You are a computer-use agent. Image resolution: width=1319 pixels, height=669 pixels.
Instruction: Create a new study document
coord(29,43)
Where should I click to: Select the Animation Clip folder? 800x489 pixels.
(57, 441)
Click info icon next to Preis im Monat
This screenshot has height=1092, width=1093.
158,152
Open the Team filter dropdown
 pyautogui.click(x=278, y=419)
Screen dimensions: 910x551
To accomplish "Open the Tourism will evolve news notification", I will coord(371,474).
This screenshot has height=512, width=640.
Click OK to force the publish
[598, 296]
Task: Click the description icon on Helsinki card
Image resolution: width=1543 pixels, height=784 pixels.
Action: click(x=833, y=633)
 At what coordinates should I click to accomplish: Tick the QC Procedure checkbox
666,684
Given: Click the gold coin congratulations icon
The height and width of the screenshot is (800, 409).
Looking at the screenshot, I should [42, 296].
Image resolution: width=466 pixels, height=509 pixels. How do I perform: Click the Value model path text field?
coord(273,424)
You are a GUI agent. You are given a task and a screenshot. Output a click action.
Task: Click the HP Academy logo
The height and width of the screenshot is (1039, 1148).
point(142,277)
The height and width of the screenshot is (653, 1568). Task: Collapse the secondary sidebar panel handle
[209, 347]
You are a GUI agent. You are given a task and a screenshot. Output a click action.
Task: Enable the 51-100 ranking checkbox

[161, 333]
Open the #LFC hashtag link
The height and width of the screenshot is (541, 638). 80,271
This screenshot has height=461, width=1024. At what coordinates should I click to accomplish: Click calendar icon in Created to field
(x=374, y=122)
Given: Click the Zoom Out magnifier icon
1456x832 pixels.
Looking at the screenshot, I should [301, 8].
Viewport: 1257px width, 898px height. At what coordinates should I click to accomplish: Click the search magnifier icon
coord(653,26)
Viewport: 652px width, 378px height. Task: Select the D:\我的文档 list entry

YOUR GOAL
Print all the data exactly as shown above.

OUTPUT FOR THIS EXERCISE
You are a computer-use agent. Image resolution: width=1319 pixels, height=669 pixels.
Instruction: Create a new study document
coord(29,43)
Where should I click to: Select the Animation Clip folder? 800x489 pixels.
(57, 441)
Click info icon next to Preis im Monat
This screenshot has height=1092, width=1093.
158,152
Open the Team filter dropdown
 pyautogui.click(x=278, y=419)
Screen dimensions: 910x551
To accomplish "Open the Tourism will evolve news notification", I will coord(371,474).
This screenshot has height=512, width=640.
Click OK to force the publish
[598, 296]
Task: Click the description icon on Helsinki card
Image resolution: width=1543 pixels, height=784 pixels.
Action: click(x=833, y=633)
 At what coordinates should I click to accomplish: Tick the QC Procedure checkbox
666,684
Given: Click the gold coin congratulations icon
The height and width of the screenshot is (800, 409).
Looking at the screenshot, I should [42, 296].
Image resolution: width=466 pixels, height=509 pixels. How do I perform: Click the Value model path text field?
coord(273,424)
You are a GUI agent. You are given a task and a screenshot. Output a click action.
Task: Click the HP Academy logo
The height and width of the screenshot is (1039, 1148).
point(142,277)
The height and width of the screenshot is (653, 1568). Task: Collapse the secondary sidebar panel handle
[209, 347]
You are a GUI agent. You are given a task and a screenshot. Output a click action.
Task: Enable the 51-100 ranking checkbox

[161, 333]
Open the #LFC hashtag link
The height and width of the screenshot is (541, 638). 80,271
This screenshot has height=461, width=1024. At what coordinates should I click to accomplish: Click calendar icon in Created to field
(x=374, y=122)
Given: Click the Zoom Out magnifier icon
1456x832 pixels.
Looking at the screenshot, I should [301, 8].
Viewport: 1257px width, 898px height. At what coordinates should I click to accomplish: Click the search magnifier icon
coord(653,26)
Viewport: 652px width, 378px height. Task: Select the D:\我的文档 list entry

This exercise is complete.